Na primavera de 812, Tair, reforçado com mais tropas sob Hartama ibne Aiane, recomeçou sua ofensiva. Ele invadiu o Cuzistão, onde derrotou e matou o governador mualabida Maomé ibne Iázide, após o que os mualabidas de Baçorá renderam-se para ele. Tair também tomou Cufa e al-Mada'in, avançando sobre Bagdá do oeste enquanto Hartama do leste.[11] Ao mesmo tempo, a autoridade de al-Amin colapsou com os apoiantes de al-Ma'mum tomando controle de Moçul, Egito e Hejaz e líderes tribais locais árabes apossando-se de boa parte da Síria, Armênia e Azerbaijão.[14] Com a aproximação do exército de Tair, a cisão entre al-Amin e os abna foi solidificada quando o califa, movido pelo desespero, virou-se para o povo comum da cidade por ajuda e deu-lhes armas. Os abna começaram a desertar para Tair em massa, e em agosto de 812, quando o exército de Tair apareceu diante da cidade, ele estabeleceu seus quarteis no subúrbio de Hárbia (Harbiyya), tradicionalmente um forte abna.[13]
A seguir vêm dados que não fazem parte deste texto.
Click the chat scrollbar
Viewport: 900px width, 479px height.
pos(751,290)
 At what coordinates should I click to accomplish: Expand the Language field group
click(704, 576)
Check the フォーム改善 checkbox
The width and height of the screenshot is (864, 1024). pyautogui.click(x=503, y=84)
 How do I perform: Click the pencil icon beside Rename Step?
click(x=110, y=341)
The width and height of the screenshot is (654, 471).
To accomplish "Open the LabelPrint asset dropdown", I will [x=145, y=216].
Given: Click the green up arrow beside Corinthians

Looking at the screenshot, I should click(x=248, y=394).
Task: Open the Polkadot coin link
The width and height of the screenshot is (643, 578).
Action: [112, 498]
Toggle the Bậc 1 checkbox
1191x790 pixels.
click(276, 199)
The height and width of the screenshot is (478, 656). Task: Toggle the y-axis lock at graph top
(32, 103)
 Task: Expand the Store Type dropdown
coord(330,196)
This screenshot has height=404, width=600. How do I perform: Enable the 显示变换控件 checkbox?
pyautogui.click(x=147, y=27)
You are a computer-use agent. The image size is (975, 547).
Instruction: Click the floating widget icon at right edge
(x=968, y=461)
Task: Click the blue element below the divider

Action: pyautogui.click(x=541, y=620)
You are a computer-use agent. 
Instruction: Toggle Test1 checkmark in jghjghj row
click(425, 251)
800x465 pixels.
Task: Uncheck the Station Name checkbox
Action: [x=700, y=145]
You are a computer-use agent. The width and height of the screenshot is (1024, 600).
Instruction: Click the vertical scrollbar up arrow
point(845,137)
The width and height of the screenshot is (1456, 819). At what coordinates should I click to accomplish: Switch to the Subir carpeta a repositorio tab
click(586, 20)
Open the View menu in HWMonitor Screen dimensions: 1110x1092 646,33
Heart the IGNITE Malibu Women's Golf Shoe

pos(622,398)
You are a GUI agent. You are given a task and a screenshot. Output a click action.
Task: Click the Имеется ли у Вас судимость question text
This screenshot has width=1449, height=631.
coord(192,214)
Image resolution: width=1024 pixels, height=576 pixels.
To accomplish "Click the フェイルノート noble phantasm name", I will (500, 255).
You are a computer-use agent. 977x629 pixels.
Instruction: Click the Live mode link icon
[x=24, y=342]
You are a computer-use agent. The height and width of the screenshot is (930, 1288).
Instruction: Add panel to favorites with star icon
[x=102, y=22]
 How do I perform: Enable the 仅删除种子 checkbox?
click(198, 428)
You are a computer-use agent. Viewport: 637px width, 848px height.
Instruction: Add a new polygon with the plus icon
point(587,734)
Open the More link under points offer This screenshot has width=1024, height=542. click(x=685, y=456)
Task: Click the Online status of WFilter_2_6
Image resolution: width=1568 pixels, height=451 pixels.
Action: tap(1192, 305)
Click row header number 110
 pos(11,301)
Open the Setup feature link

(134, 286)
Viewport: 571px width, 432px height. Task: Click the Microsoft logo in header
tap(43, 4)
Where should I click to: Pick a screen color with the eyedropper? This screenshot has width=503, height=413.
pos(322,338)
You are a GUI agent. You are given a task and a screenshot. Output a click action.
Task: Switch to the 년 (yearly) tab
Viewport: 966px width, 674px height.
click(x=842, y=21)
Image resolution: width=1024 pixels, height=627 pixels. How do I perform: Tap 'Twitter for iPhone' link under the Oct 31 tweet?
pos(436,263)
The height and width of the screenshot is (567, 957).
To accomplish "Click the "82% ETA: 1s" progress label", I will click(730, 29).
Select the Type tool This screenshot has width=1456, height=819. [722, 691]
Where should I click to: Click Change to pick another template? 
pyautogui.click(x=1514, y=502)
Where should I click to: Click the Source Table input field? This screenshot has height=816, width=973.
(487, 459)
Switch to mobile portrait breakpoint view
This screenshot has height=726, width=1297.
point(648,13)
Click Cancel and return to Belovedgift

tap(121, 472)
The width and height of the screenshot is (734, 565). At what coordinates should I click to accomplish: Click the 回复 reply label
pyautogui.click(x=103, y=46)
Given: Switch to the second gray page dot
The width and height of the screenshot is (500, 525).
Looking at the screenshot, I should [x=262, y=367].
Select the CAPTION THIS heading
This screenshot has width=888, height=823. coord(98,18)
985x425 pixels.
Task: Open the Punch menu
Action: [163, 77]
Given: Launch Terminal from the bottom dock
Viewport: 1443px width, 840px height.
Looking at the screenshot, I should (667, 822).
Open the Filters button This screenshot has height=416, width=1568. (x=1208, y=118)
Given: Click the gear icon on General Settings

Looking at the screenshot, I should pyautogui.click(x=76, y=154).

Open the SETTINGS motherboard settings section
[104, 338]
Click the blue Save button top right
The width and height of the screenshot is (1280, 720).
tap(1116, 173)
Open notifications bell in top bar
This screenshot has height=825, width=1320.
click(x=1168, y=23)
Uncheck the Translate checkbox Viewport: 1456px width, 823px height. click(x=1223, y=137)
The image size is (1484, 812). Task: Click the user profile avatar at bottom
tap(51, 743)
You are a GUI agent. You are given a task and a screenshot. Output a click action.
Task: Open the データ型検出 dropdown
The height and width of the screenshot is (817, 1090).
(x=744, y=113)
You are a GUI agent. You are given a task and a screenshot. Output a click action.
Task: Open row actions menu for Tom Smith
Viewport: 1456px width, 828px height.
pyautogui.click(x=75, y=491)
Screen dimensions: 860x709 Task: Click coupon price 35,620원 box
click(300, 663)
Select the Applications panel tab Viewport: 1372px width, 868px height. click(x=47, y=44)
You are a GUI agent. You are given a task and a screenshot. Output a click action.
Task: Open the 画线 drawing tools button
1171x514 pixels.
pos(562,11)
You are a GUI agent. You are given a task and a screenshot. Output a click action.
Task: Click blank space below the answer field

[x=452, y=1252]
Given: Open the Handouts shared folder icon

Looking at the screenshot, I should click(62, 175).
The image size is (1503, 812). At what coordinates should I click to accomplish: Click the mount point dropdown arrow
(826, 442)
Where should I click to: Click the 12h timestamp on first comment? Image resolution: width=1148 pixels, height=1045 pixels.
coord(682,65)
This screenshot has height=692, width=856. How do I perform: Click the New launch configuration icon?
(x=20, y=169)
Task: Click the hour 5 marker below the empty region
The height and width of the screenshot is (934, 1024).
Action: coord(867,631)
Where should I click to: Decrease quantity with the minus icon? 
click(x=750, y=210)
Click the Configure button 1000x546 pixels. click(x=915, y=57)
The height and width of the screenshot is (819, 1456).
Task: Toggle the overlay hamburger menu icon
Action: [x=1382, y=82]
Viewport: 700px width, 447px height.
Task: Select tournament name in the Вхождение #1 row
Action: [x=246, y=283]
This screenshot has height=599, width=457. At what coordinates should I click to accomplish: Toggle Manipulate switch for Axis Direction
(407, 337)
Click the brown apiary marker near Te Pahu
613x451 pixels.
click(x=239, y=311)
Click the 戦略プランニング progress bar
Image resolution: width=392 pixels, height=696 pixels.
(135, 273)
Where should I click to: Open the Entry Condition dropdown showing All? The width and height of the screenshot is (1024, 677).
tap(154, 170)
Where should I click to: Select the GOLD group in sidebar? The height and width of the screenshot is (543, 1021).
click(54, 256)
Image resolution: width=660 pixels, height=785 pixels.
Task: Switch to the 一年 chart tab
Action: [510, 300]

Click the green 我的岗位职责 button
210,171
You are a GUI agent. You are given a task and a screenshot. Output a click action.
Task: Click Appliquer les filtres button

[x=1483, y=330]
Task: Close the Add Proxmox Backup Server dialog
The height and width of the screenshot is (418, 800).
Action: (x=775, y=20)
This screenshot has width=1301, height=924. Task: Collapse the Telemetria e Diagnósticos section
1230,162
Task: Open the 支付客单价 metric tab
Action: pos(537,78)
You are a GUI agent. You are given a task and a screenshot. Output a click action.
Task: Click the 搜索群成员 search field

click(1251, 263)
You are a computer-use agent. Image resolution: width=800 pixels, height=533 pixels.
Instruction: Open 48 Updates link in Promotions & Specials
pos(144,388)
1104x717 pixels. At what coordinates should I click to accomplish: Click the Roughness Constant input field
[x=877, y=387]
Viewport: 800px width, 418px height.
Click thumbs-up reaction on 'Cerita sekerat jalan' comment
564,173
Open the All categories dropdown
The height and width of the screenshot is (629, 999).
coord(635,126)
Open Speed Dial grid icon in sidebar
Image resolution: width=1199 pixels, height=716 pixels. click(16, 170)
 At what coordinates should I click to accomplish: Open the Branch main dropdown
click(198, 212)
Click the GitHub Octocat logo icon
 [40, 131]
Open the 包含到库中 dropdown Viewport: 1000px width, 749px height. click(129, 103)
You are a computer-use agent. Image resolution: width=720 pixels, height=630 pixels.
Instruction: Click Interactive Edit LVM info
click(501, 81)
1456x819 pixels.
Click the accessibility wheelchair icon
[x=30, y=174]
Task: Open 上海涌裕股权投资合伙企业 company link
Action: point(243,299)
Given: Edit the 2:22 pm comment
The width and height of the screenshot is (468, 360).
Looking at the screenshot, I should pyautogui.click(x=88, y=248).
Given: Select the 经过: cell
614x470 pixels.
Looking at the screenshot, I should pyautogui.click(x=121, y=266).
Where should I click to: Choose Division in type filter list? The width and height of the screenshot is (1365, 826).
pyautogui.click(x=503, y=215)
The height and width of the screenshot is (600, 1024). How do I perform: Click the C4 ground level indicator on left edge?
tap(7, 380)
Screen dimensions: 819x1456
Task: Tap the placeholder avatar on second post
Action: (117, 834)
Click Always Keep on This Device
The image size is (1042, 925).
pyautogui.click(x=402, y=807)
O estudioso do islamismo Hugh N. Kennedy caracteriza o cerco subsequente da cidade como "um episódio quase sem paralelo na história da sociedade islâmica precoce" e "o mais próximo [que a] história islâmica precoce viu duma tentativa de revolução social", com o proletariado urbano de Bagdá defendendo sua cidade por quase um ano numa viciosa guerra de guerrilha urbana.[15][16] De fato, foi esta situação "revolucionária" na cidade bem como a fome e a experiência profissional dos sitiantes que provocou a queda da capital: em setembro de 813, Tair convenceu alguns dos cidadãos ricos as pontes flutuantes sobre o rio Tigre que conectavam a cidade com o mundo exterior, permitindo que os homens de al-Ma'mum ocupassem os subúrbios orientais da cidade. Tair então lançou um assalto final, no qual al-Amin foi capturado e executado sob ordens de Tair enquanto tentava procurar refúgio com Hartama, um antigo amigo de sua família.[14][17]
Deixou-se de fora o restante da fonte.